Our Children are Part of a Digital Generation
More and more you see young children been pushed in carriages or riding in a car, while playing video games and watching movies on hand-held, digital devices.
Yes, it keeps them entertained. It also helps with eye-hand coordination and manual dexterity.
Yet, pediatricians and other child development specialists are warning about the excessive viewing and playing of video and computer games at the expense of needed daily physical activities and developing social skills that come from interacting with other children in community activities.
The commonly held belief is that children need a minimum of 60 minutes of physical activities each day.

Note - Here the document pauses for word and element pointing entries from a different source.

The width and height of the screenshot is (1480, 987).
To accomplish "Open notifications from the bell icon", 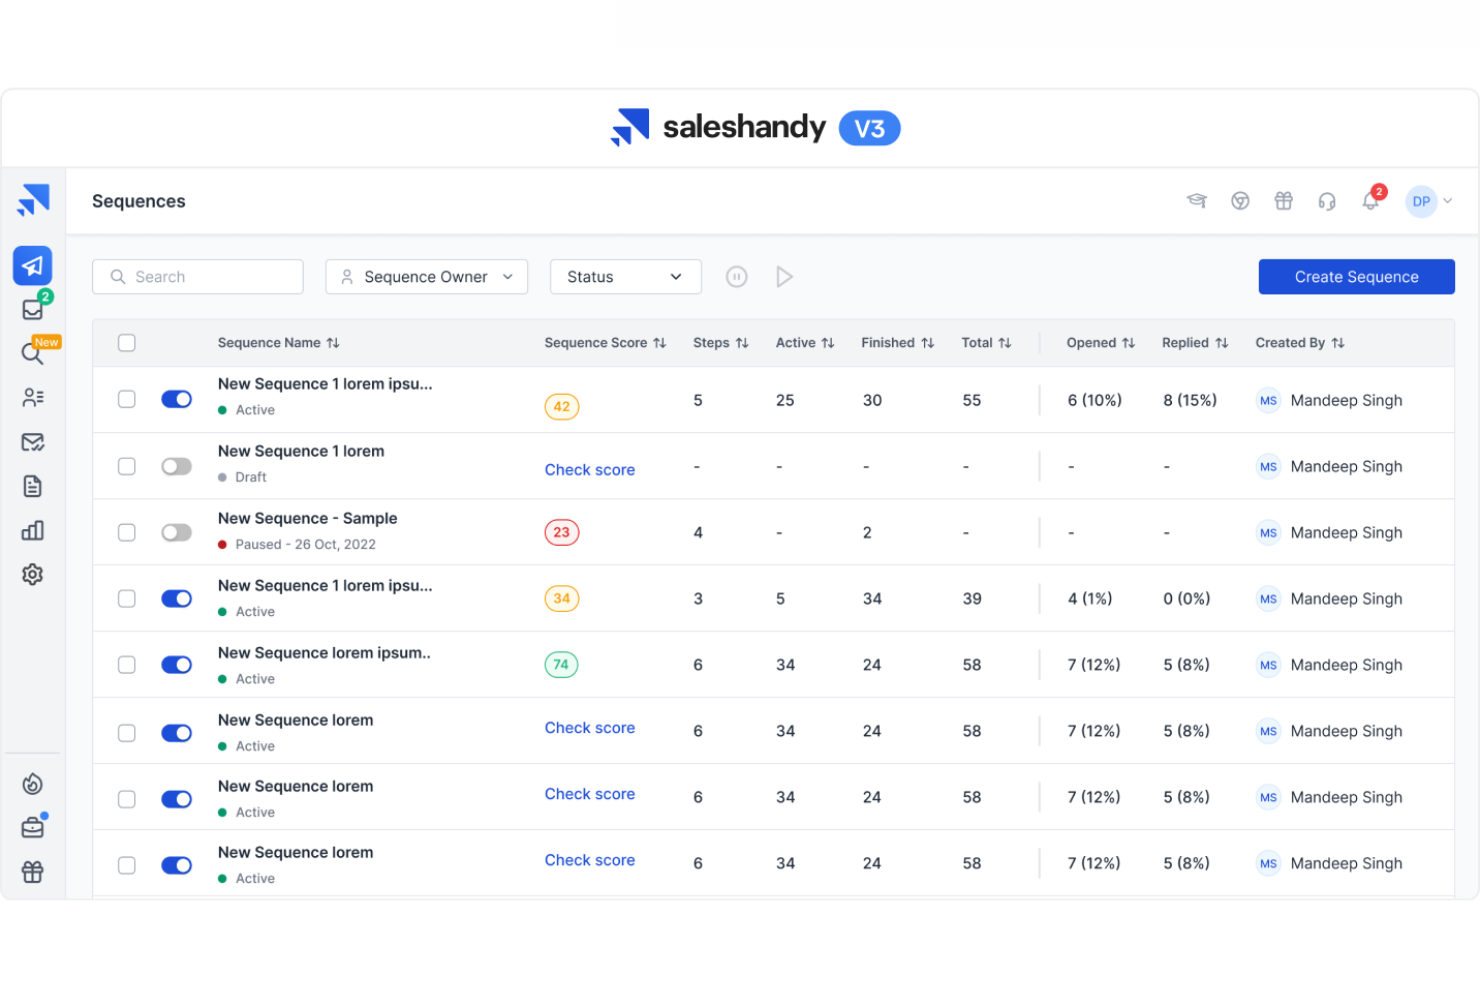I will [x=1370, y=201].
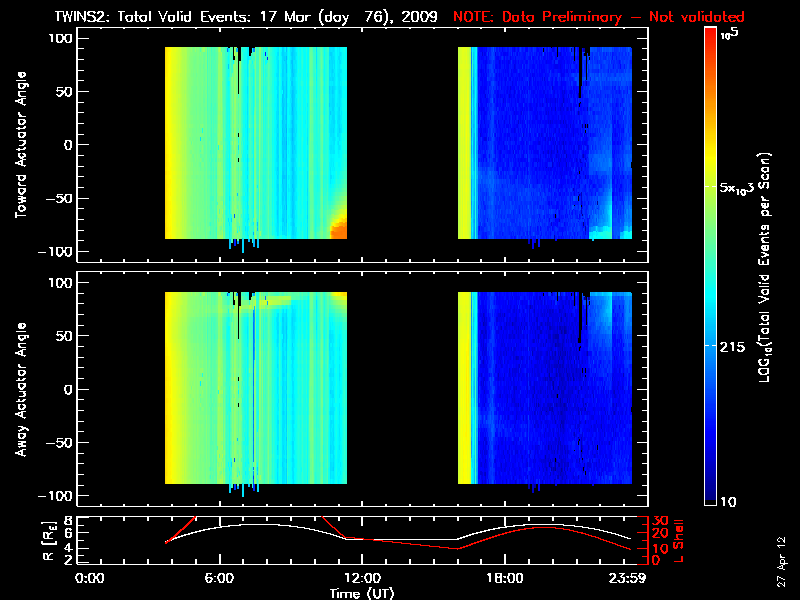Screen dimensions: 800x600
Task: Click the Away Actuator Angle axis label
Action: point(20,390)

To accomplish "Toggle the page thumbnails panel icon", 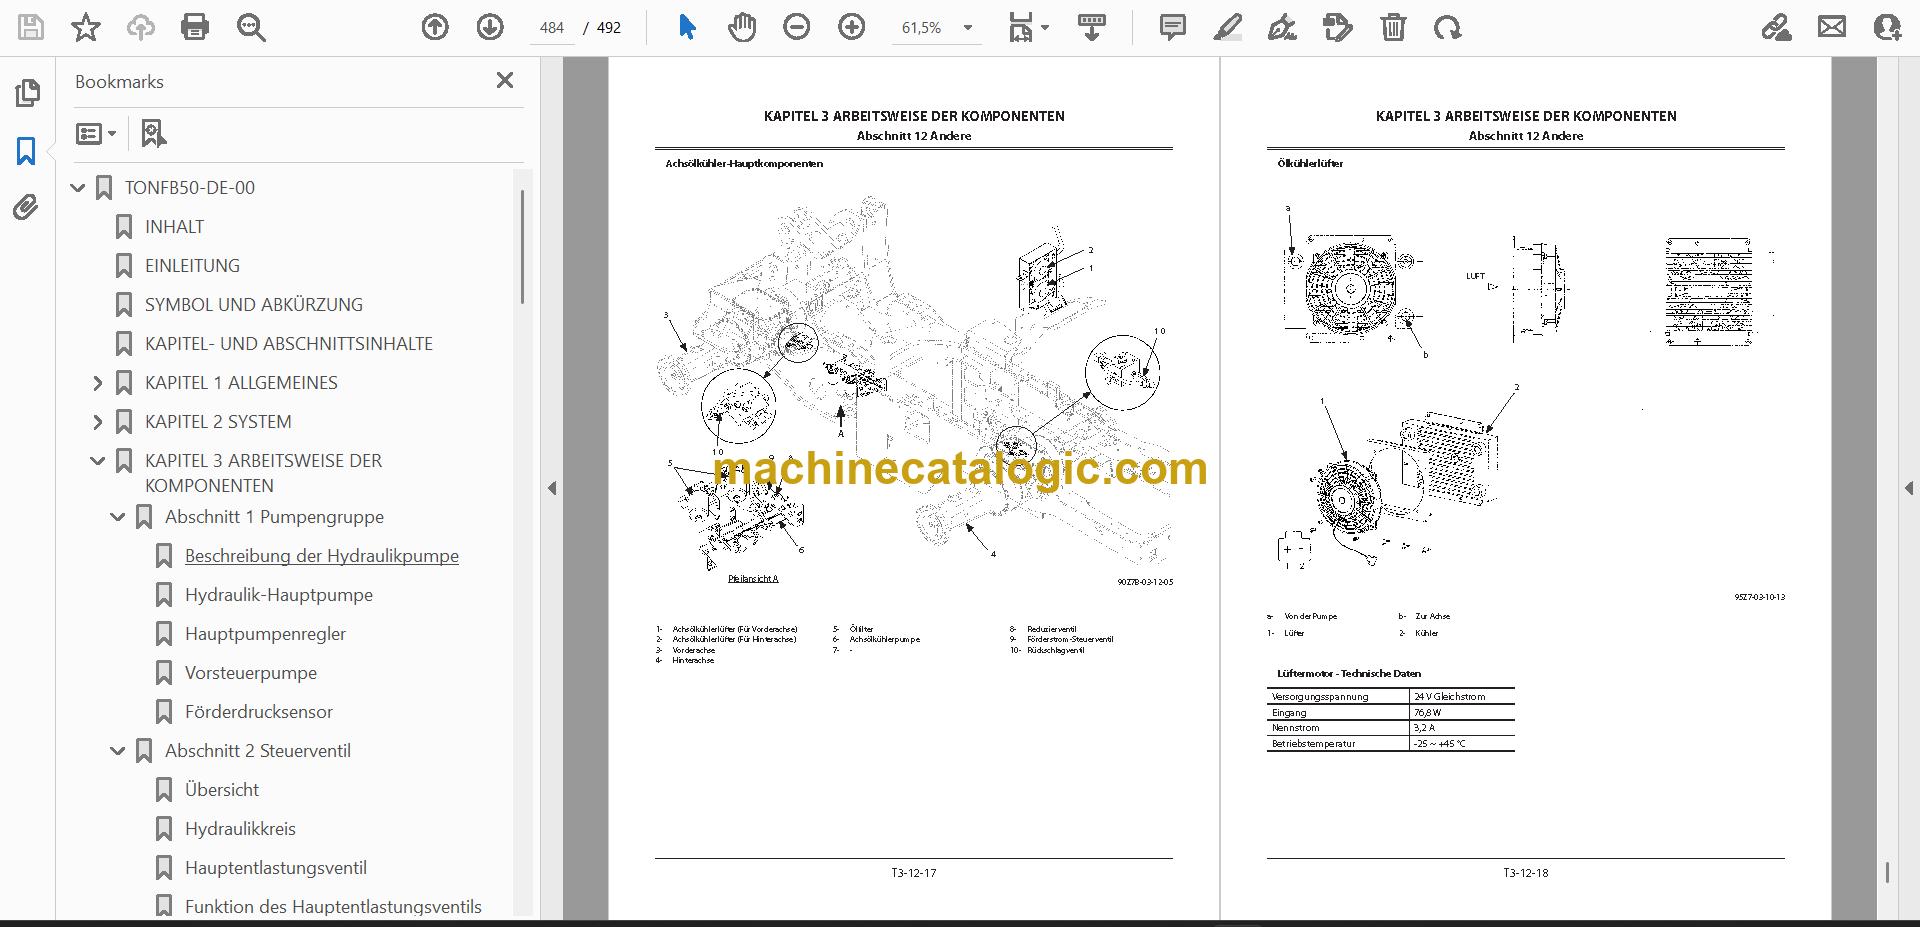I will point(27,93).
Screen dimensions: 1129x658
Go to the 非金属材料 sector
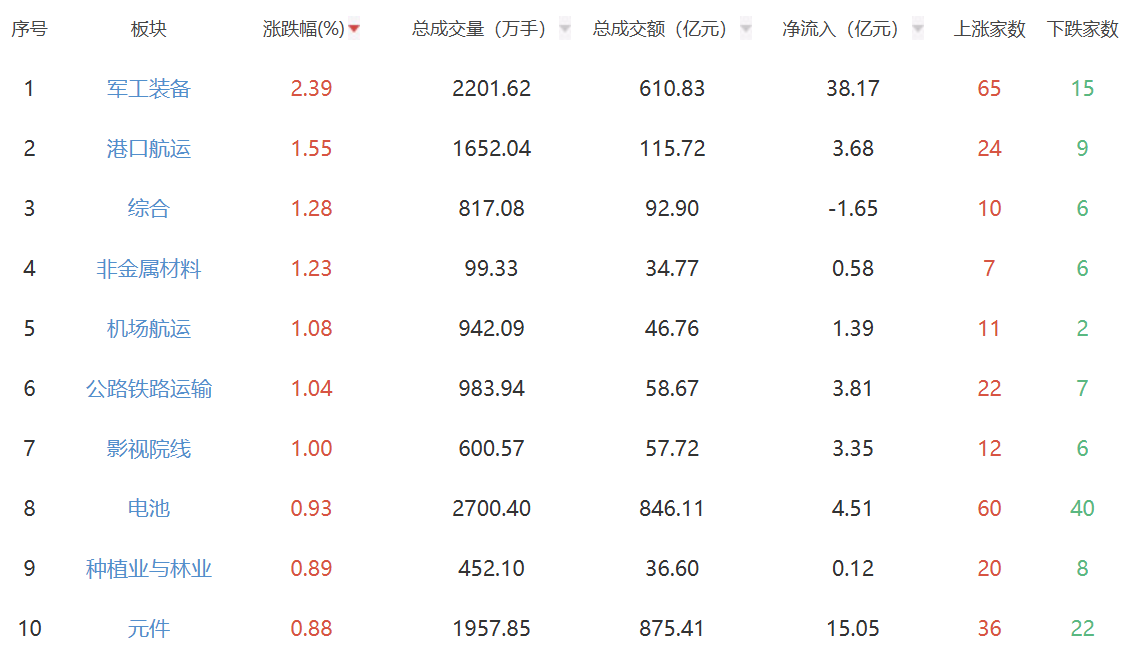coord(149,269)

According to a number of recent studies, many school-age children spend hours each day on their home computers and hand-held devices in non-academic activities. One such study, in the journal Pediatrics, which was supported by the National Institutes of Health, looked at the value of active video games as a way of making a child more active. The outcome of this research is no surprise…no, children were no more active while playing an active video game.
Dr. Tom Baranowski, a professor of pediatrics at the Baylor College of Medicine and Texas Children’s Hospital commented,”If Mama brings a video game home, can she expect that her child will get more physical activity, and the answer is, as far as we can tell, no. Parents who want to have their kids to be more physically active should enroll their children in school-based sports teams, and other kinds of physical activities.”